9 de agosto 2005 - 00:00

Lujo, cada vez más popular en Europa

¿Relojes de alta gama para las masas de europeos?
¿Relojes de alta gama para las masas de europeos?
Madrid - Los expertos en moda lo llaman «mix and match». Mezcla y combina. Es lo último. Así, este verano europeo no será inusual encontrarse en algún paseo marítimo a alguien que lleva un reloj de Rolex, un bolso de Louis Vuitton, pero también unos pantalones de H&M y una camisa de Zara.

Aparentemente, es contradictorio. En realidad, es lo más natural del mundo. Es el resultado de la llamada democratización del lujo.

Fabrizio Ferraro
, profesor del IESE, explicó que «antes, el lujo transmitía una imagen de calidad, ahora comunica más el valor y el sentido de pertenecer a una comunidad.

Una de las contribuciones teóricas de referencia que describe este fenómeno, uno de los cambios más relevantes de la sociedad de consumo desde los años cincuenta, es «Lujo para las masas», un artículo publicado recientemente en la prestigiosa Harvard Business Review, por Michael J. Silverstein, de Boston Consulting Group, y Neil Fiske.

• Profecía

La tesis es que estamos dispuestos a pagar un plus de hasta 200% -es el llamado price premium- por objetos bien diseñados, bien concebidos y bien fabricados. Productos que hasta hace unos años no estaban destinados a la clase media, pero que ahora encajan perfectamente.

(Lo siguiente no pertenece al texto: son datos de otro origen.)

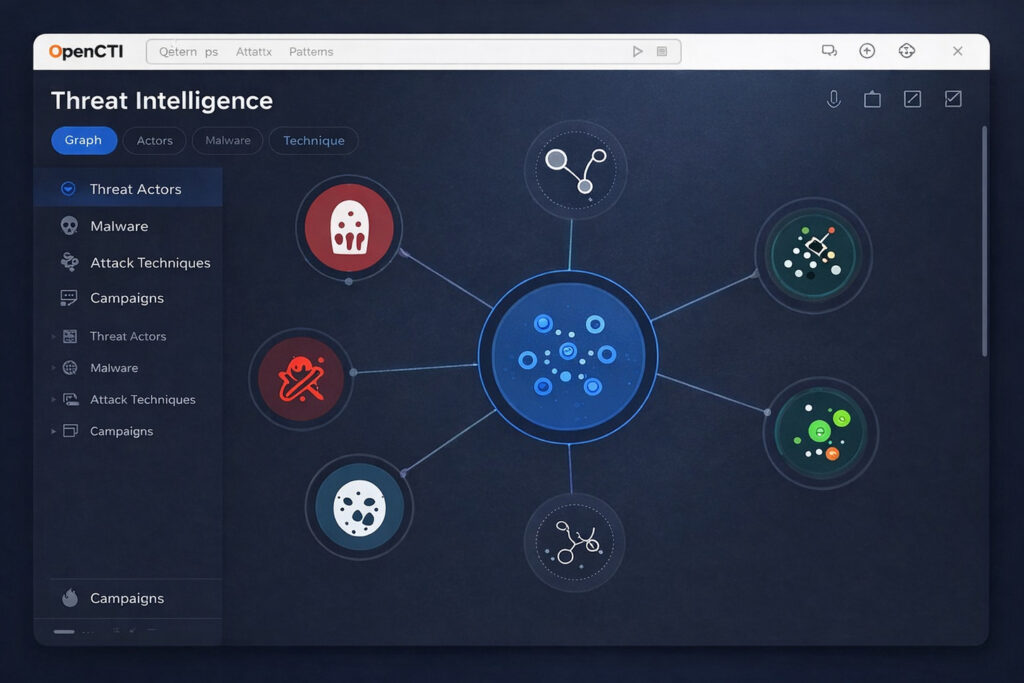Click the microphone icon below the title bar

[834, 98]
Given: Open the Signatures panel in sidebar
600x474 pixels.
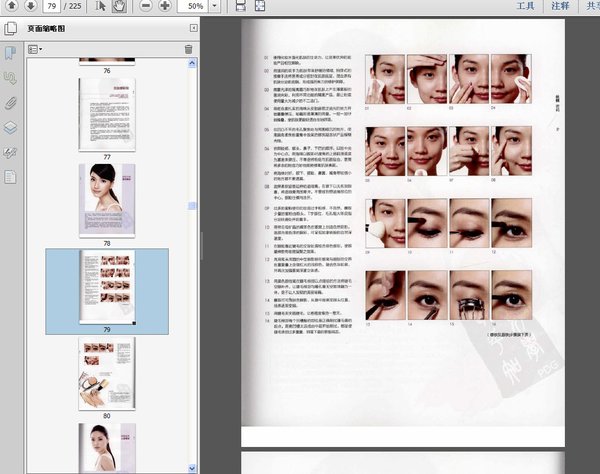Looking at the screenshot, I should (x=10, y=152).
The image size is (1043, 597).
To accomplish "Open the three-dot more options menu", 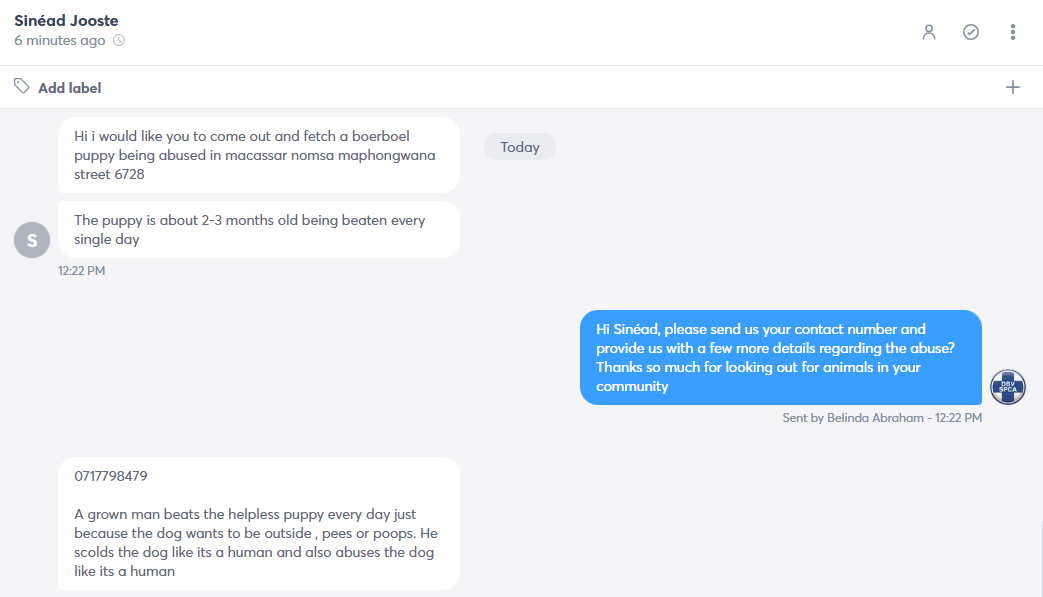I will (x=1012, y=32).
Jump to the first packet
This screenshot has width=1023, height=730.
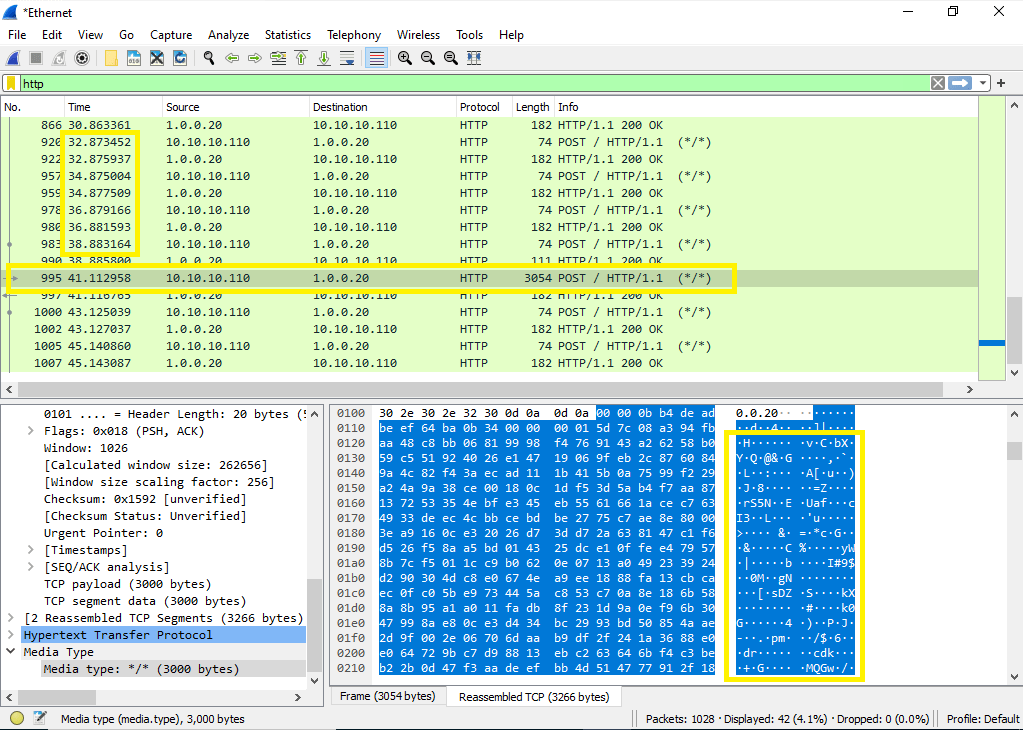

Se cumplió la profecía de John Kenneth Galbraith, para quien «en la sociedad opulenta no se puede hacer ninguna distinción práctica entre los lujos y las necesidades».

Puede ser una botella de buen vino, una caja de bombones, un yogur innovador e incluso una taza de café. «Los consumidores ahorran y derrochan al tiempo.

Economizan en cosas que consideran poco importantes para permitirse lujos en otras. Unas veces son Dr. Jeckyll y otras son Mr. Hide», dijo
Anthony Pralle, de BCG Iberia.

Así,
el mercado del nuevo lujo se divide en tres categorías. Una es la de los superpremium accesibles. Son productos que están en la gama más alta de su mercado, pero que los consumidores pueden comprar, porque su precio en términos absolutos es sostenible. Es el caso de café Starbucks o del Vodka Absolute.

La segunda representa a las extensiones de viejas marcas de lujo.
Son versiones más baratas de productos que una vez estaban al alcance sólo de los más ricos. En esta franja estarían Zegna, Burberry o Mercedes.

La última, y la más reciente, es la que incluye las marcas de prestigio de masa en sentido estricto. Tienen un precio que está por debajo de las otras categorías, pero que está por encima de los productos de la que era una vez la clase media.
Es el caso de Zara, Victoria's Secret, los jeans Diesel. Tienen un aspecto lujurioso, aunque el precio no lo es tanto, si se compara con Gucci. Son artículos de consumo, pero no de franja baja. Sus anuncios aparecen en revistas como «Vogue», que hace unos años estaban reservadas a las grandes marcas.

Han abierto sus locales en las mejores calles de París, Londres, Milán y Tokio.

Todas estas categorías tienen en común un aspecto glamoroso a precios sostenibles. En cambio, las marcas que no saben distinguirse ni arriba ni abajo salen perjudicadas.
«Este mercado sigue siendo robusto. Los consumidores están comprando grandes pantallas de plasma y gastan mucho dinero en redecorar sus casas y en coches de alta gama. Básicamente, gastan en las cosas que quieren. Y ahorran en otros bienes, como comida o seguros», comenta Silverstein.

Uno de los elementos clave de esta nueva fase de consumo fueron las mujeres
.
Influyen en las decisiones de compra en 75% de los casos, gestionan las finanzas domésticas y como se incorporan cada vez más al mundo laboral, se permiten caprichos. Además, los jóvenes se casan más tarde y tienen hijos pasados los treinta. Esto hace que los solteros y divorciados gasten más dinero en sentirse mejor y darse placer. «En
el futuro, gastaremos más para la salud, elegiremos nuestro propio doctor. La clase media tendrá acceso a servicios financieros hasta ahora reservados a los grandes inversores. Continuaremos viajando, gastaremos más dinero en vacaciones multiaventura y hoteles de lujo, pero economizaremos en aviones. No cabe duda: los mercados se bifurcarán», concluyó Silverstein.